Brief:
Copy the lines below verbatim, from the line with "This screenshot has width=606, height=540." to the line with "pos(1316,295)", including both of those lines.

Data for the task:

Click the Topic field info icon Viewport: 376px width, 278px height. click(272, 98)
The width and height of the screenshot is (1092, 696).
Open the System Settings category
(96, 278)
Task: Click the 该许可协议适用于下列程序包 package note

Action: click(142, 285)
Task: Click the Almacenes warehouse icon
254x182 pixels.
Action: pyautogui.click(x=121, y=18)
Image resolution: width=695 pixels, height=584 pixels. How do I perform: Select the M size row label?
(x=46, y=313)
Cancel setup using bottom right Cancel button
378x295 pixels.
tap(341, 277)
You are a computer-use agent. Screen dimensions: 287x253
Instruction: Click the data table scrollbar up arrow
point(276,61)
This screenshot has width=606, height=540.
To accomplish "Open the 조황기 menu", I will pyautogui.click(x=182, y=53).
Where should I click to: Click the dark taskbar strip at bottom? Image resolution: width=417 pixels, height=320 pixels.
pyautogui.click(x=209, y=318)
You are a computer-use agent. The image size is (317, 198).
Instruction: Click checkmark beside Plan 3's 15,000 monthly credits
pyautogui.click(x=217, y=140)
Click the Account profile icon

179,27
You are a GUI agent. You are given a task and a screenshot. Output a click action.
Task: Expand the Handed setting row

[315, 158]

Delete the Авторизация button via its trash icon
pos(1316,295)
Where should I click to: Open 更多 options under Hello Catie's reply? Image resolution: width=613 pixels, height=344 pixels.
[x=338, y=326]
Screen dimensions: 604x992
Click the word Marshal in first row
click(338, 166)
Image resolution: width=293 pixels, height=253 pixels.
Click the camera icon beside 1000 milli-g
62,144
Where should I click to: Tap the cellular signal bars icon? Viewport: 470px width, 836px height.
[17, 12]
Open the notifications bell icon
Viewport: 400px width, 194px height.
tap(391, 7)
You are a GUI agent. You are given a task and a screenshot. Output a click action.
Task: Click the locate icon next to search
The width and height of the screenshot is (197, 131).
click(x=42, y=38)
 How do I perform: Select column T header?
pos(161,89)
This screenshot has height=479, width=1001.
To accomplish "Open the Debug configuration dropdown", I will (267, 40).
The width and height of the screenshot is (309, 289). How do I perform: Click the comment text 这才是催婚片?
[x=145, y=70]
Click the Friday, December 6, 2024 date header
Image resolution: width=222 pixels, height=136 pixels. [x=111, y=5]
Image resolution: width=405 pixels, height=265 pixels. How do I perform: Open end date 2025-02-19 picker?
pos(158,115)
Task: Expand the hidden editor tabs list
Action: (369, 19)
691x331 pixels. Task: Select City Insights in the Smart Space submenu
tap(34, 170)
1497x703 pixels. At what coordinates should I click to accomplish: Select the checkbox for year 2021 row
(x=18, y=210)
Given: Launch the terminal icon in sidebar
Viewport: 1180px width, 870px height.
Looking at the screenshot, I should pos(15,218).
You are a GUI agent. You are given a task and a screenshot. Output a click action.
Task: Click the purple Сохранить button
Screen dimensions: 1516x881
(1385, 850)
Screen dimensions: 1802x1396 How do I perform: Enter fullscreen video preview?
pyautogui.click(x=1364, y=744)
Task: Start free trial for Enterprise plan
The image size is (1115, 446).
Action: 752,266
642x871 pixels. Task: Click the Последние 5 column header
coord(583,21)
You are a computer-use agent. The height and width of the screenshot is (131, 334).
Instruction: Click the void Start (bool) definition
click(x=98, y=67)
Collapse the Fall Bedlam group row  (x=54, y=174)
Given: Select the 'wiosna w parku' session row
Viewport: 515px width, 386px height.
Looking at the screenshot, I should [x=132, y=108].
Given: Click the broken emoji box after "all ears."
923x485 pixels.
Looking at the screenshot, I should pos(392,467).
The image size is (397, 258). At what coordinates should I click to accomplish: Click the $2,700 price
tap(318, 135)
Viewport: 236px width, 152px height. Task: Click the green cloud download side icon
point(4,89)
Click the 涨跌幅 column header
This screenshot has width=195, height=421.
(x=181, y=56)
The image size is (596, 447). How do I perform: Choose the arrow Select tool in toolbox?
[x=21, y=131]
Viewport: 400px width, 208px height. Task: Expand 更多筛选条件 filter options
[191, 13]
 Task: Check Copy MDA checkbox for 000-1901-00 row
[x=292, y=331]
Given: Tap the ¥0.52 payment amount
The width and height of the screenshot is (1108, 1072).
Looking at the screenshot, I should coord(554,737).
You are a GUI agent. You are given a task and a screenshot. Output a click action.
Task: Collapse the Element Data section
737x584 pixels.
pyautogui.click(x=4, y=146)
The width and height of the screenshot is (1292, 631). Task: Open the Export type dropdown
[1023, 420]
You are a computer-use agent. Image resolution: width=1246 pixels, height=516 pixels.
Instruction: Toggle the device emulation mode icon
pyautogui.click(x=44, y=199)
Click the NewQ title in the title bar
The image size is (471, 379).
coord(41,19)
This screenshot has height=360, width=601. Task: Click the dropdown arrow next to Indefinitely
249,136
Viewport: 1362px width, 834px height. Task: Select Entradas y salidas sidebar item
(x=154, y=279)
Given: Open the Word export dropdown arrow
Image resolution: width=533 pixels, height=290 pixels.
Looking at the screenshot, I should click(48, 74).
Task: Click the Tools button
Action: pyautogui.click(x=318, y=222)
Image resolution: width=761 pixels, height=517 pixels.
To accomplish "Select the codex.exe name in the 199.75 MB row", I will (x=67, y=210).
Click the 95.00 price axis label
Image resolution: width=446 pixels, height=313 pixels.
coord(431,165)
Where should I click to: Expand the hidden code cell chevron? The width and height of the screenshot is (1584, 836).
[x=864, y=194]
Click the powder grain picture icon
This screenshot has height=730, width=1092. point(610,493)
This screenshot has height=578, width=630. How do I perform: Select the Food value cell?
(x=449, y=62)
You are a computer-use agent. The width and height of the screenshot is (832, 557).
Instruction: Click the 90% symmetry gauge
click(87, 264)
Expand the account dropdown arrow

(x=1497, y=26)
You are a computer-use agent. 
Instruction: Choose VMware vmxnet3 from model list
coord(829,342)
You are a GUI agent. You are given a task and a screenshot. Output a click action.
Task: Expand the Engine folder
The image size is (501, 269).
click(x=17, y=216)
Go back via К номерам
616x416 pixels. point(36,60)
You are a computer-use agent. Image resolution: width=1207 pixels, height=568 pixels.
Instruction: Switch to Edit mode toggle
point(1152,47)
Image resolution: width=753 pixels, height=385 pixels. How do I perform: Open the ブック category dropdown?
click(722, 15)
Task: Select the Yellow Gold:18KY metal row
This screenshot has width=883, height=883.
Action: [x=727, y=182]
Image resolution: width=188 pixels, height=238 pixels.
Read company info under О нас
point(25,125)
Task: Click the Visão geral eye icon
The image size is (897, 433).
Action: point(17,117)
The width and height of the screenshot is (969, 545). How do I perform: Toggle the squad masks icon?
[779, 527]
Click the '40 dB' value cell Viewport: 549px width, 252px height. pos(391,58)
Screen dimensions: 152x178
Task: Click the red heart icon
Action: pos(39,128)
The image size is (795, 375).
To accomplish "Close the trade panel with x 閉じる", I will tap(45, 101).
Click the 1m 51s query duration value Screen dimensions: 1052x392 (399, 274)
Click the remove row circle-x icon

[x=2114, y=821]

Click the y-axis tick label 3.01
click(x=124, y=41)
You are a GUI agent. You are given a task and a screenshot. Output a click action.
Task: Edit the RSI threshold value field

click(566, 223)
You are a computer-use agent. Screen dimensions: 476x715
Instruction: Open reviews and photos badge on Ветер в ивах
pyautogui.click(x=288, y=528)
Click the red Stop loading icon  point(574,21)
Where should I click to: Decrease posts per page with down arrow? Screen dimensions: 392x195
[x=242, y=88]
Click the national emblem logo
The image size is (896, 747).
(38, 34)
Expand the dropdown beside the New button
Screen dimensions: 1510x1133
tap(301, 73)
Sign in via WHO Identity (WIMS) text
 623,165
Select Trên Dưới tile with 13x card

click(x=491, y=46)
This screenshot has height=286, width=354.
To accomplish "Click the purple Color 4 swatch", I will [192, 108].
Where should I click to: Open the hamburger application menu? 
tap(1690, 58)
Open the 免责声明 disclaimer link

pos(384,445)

Response for this exercise:
This screenshot has width=606, height=540.
To accomplish "Open the 조황기 menu", I will pyautogui.click(x=182, y=53).
Where should I click to: Click the dark taskbar strip at bottom? Image resolution: width=417 pixels, height=320 pixels.
pyautogui.click(x=209, y=318)
You are a computer-use agent. The image size is (317, 198).
Instruction: Click checkmark beside Plan 3's 15,000 monthly credits
pyautogui.click(x=217, y=140)
Click the Account profile icon

179,27
You are a GUI agent. You are given a task and a screenshot. Output a click action.
Task: Expand the Handed setting row

[315, 158]

Delete the Авторизация button via its trash icon
pos(1316,295)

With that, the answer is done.